Napoleón cruzando los Alpes, obra de Jacques-Louis David.

Por tanto, estamos lejos de la imagen idealizada como la que le muestra sobre una fogosa montura galopando por los hielos del San Bernardo. Sin embargo, el emperador compensaba sus carencias como jinete con una energía y una resistencia que le hacían objeto de admiración incluso entre sus veteranos cazadores a caballo. Como botón de muestra, el siguiente suceso de su campaña en España: viéndose obligado a interrumpir la persecución de Moore para dirigirse a Francia, ante la creciente amenaza de Austria, Napoleón se lanzó a una épica cabalgata desde Valladolid hasta Burgos: 120 kilómetros en tres horas y media, por caminos infestados de guerrilleros. Llegó prácticamente solo, sin volver la cabeza, dejando atrás a sus cazadores de escolta, generales y mariscales.

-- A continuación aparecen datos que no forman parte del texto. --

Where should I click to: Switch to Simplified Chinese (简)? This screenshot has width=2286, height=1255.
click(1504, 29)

Marengo es el nombre de uno de los caballos de Napoleón Bonaparte y el más famoso de todos ellos, destacando en la cuadra de Napoleón, que se componía de unos 130 ejemplares para su uso personal. Otros de sus más famosos corceles eran Vizir y Blanco. 
Marengo, el caballo más famoso de Napoleón

Era un caballo de constitución fuerte, pero de pequeña alzada, que era de 1,45 m. De raza árabe, debe su nombre a la batalla de Marengo que los ejércitos imperiales franceses ganaron en Marengo (Italia) el 14 de julio de 1800, fue importado desde Egipto en ese año. 

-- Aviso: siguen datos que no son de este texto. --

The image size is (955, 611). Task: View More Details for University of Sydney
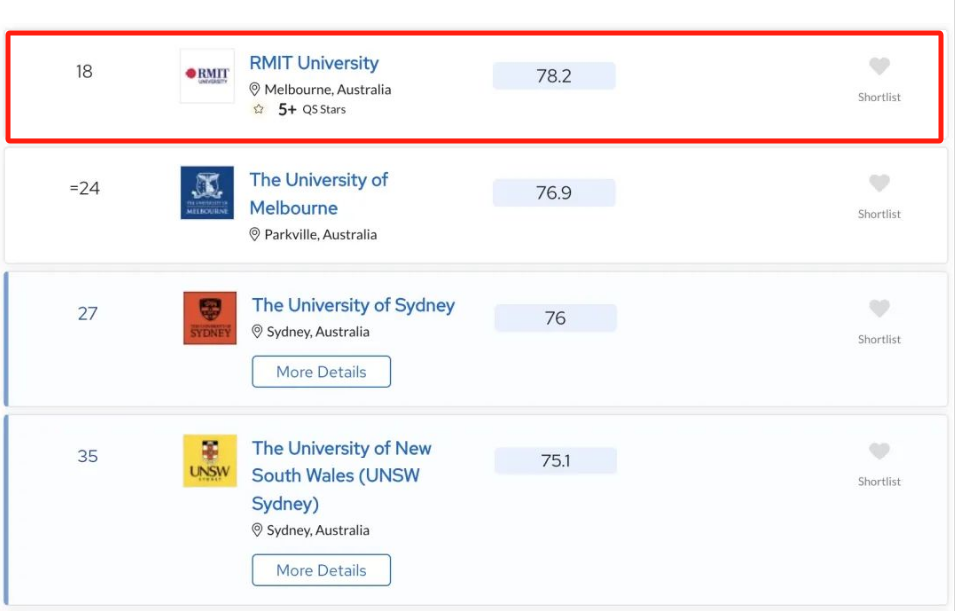pos(322,372)
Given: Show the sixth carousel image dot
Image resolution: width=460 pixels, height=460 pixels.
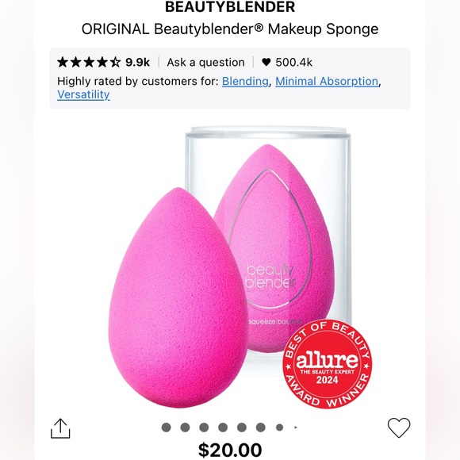Looking at the screenshot, I should [x=260, y=427].
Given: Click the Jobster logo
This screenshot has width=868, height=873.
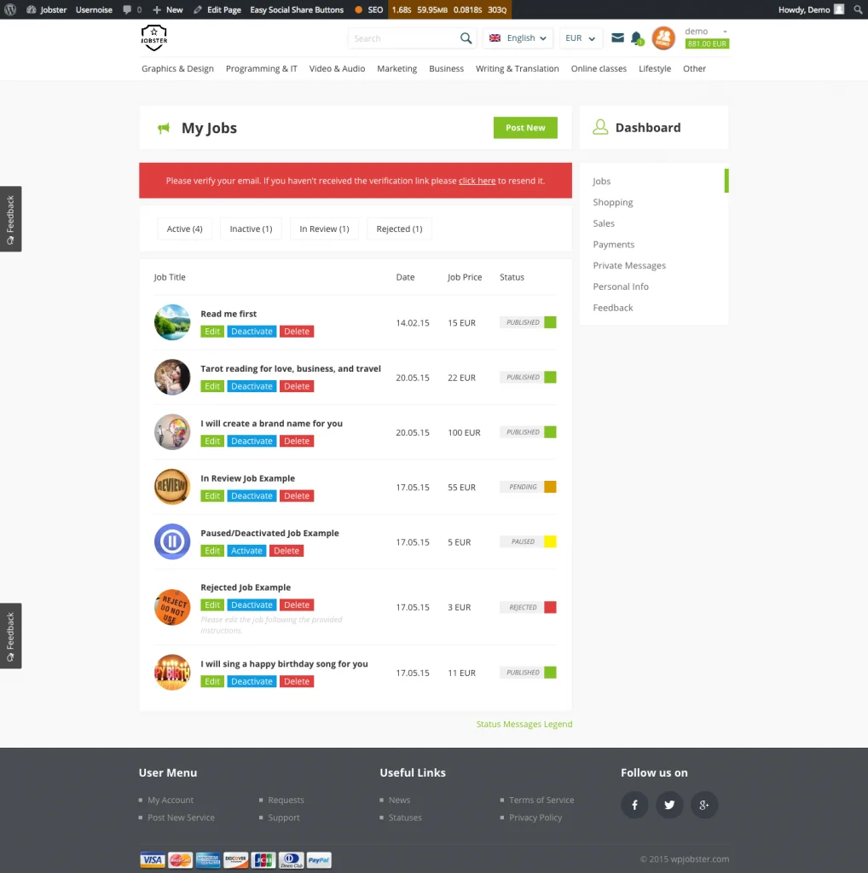Looking at the screenshot, I should [154, 38].
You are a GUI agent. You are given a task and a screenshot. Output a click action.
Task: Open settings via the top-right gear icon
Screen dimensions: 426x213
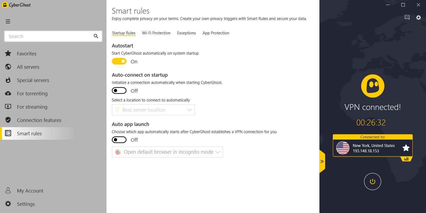click(419, 17)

Marengo fue herido ocho veces en su carrera, llevó al emperador en la batalla de Austerlitz, en la batalla de Jena, en la batalla de Wagram, y en la batalla de Waterloo. También fue utilizado al galope entre Valladolid y Burgos por Napoleón, recorriendo la distancia de 130 kilómetros en cinco horas. Sobrevivió a la retirada de Moscú en 1812. El semental fue capturado en 1815 en la batalla de Waterloo por Guillermo Henry Francis Petre, 11º Barón Petre. Vivió alrededor de 38 años, entre 1793 y 1831. Su esqueleto se encuentra en Inglaterra, en el Museo Nacional del Ejército de Sandhurst.
Para su exilio en la isla de Santa Elena, a Napoleón soló le fue permitido llevarse un caballo con él, Vizir, mientras que a Elba se había llevado ocho. Napoleón gustaba de pasar largas horas cabalgando con Vizir por Longwood, pero pronto esta distracción le fue prohibida. Su cólera estalló en esta frase dirigida al cirujano inglés Arnott: «Me habéis encerrado entre cuatro paredes con un aire malsano. ¡A mí, que he recorrido a caballo toda Europa! ¡Qué lejanos parecían entonces aquellos tiempos pasados a lomos de Roitelet, Emir, Intendent o Marengo».